By silencing a mechanism that allows cancer cells to reject anti-cancer drugs, a new breakthrough out of MIT and Harvard could dramatically increase the efficacy of treatment.

In addition to disabling a tumor’s defenses and delivering anti-cancer drugs, the new nanodevice fluoresces can help scientists monitor treatment.

In the war against cancer, scientists often have to act like battlefield commanders, devising creative attack strategies to bring the disease to its knees. A new tactic developed by researchers from MIT, Harvard Medical school and Queen Mary University of London involves a super-small device that disarms cancer cells so tumor-shrinking drugs can be delivered.

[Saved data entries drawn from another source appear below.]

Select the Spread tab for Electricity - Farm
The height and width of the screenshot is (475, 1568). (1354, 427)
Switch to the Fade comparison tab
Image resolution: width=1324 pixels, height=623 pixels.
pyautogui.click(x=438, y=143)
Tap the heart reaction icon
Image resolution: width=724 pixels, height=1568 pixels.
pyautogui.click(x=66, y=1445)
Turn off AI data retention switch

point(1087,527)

The device, known as a “nanobeacon,” consists of a gold nanoparticle covered with strands of DNA. Before the nanobeacon is activated inside a cell, the DNA strands are folded back on themselves like hairpins. When they arrive at the right spot inside a cancer cell, however, the strands open up, releasing anti-cancer drugs and binding to messenger RNA (mRNA), “the snippet of genetic material that carries DNA’s instructions to the rest of the cell,” according to an MIT news report about the research published Monday in Proceedings of the National Academy of Sciences.

Specifically, the nanobeacons latch onto the strand of mRNA responsible for making a protein known as MRP-1. When overexpressed, this protein, found in all cancer cells to varying degrees, can act like a pump that eliminates treatment drugs, rendering them ineffective. When the nanobeacons connect with the RNA, however, this mechanism is disabled. In effect, the drug-resistant gene inside the cancer cell is shut down cold.

Additionally, Artzi adds that the nanobeacons can be engineered to interact with other genes inside cancer cells — not just those responsible for producing drug-resistance proteins. In fact, the researchers are now experimenting with using the method to shut down a gene that causes gastric tumors to spread to the lungs.